The families of those who died aboard Flight PS752 when the Islamic Revolutionary Guard Corps (IRGC) shot down the plane in 2020 — killing all 176 passengers and crew members, including 85 Canadians and permanent residents — say they plan to protest outside the stadium if the match goes ahead.
The families say they see the exhibition match as an insult because they want justice for their loved ones — especially given persistent concerns about the IRGC’s possible ties to Iran’s team.
Prime Minister Justin Trudeau has said it was a bad idea for Canada Soccer to invite the Iranian soccer team to B.C. Vancouver Mayor Kennedy Stewart also has condemned the match. Canada’s high commissioner to the U.K. and former special adviser on Flight PS752, Ralph Goodale, tweeted Wednesday that Canada Soccer’s behaviour is “repugnant” and “calls into question both the competence and values of the organization.”
Now, Conservative MPs Matt Jeneroux and Richard Martel are calling on Canada Soccer to scrub the nearly sold-out match.

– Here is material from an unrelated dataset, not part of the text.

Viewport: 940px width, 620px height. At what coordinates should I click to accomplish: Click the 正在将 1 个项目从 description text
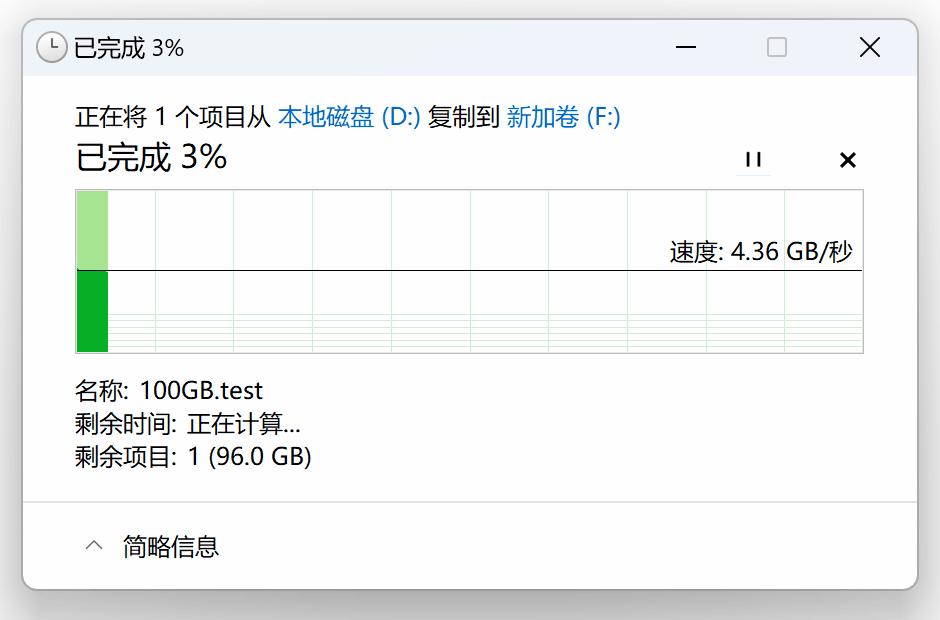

“Hosting the Iranian national soccer team as victims of Flight PS752 are still suffering and seeking compensation is reprehensible and will only further serve to legitimize the Iranian regime,” the MPs wrote in a media statement.
CBC News reported this week that the head of Iran’s soccer team said it would make a profit off the friendly match for the first time in 22 years.
The team’s director, Hamed Estili, told Iranian state-affiliated media that Canada Soccer is paying Iran’s soccer federation $400,000 for the friendly match on June 5.
Canada Soccer did not confirm the quoted sum but said it’s standard practice in international soccer to pay visiting teams an appearance fee to cover travel expenses.
Estili said that after the team covers its expenses, it expects to bank $200,000.
“Paying the team $400,000 as the Islamic Revolutionary Guard Corps — which the House of Commons has called on the Trudeau government to list as a terrorist entity — has directly and indirectly taken over sports clubs in Iran over the past 20 years is simply unacceptable,” wrote Jeneroux and Martel.
Canada has only placed a part of the IRGC on its terrorism list — despite a 2018 Commons resolution that called on the federal government to designate the IRGC in its entirety as a terrorist entity.
The news outlet Politico reported Tuesday that U.S. President Joe Biden has now finalized his decision to keep the IRGC on the United States’ terrorist blacklist.
Adding to concerns surrounding the game, Estili was photographed at a birthday party in Tehran last month with an alleged Iranian intelligence informant with ties to the IRGC who is wanted by the FBI.
A warrant is out for Mahmoud Kahzein’s arrest related to an alleged plot to kidnap international targets, including three people in Canada. The FBI is now looking into possible links between the two men, according to one of the victims.
The association representing Flight PS752 victims’ families recently wrote a letter to Public Safety Minister Marco Mendicino citing concerns about their safety.
The Canadian Security Intelligence Service has confirmed that victims’ families have been harassed, threatened and intimidated by proxies of the IRGC. The letter suggests that IRGC members could travel with the team to Canada disguised as doctors, physical therapists or others handling logistics for the team.
Trudeau said Tuesday that it will be up to the Canada Border Services agency to determine if Iran’s soccer team is allowed to enter the country.
Speaking with reporters in Tehran on Wednesday, Estili said that the team does not yet have its Canadian visas. He said the team is making last-minute preparations and is experiencing difficulties in organizing the trip and covering expenses. He also said that the visas will not be issued if they are not picked up at a specific time in Turkey.
According to an Iranian state media outlet, Saeed Khatibzadeh, spokesperson for Iran’s foreign ministry, on Tuesday accused Canada of politicizing the upcoming match.
Khatibzadeh told Press TV that Iran’s football federation has made arrangements for the game and Iran will hold Canada responsible for any violations of its agreement with Canada Soccer.
While some in the Iranian-Canadian community have called for the game to be cancelled, several people have contacted CBC to say they welcome the match.
Iran is ranked 21st in the FIFA men’s world rankings. Canada is ranked 38th.
Longtime sports journalist and CBC News contributor John Molinaro said it appears Canada Soccer only viewed the game as a way for Team Canada to prepare for the 2022 FIFA World Cup in Qatar and didn’t consider the public relations fallout.
The federal government gave Canada Soccer more than $3 million in funding for this fiscal year, but says none of the money went to the men’s team or to this game.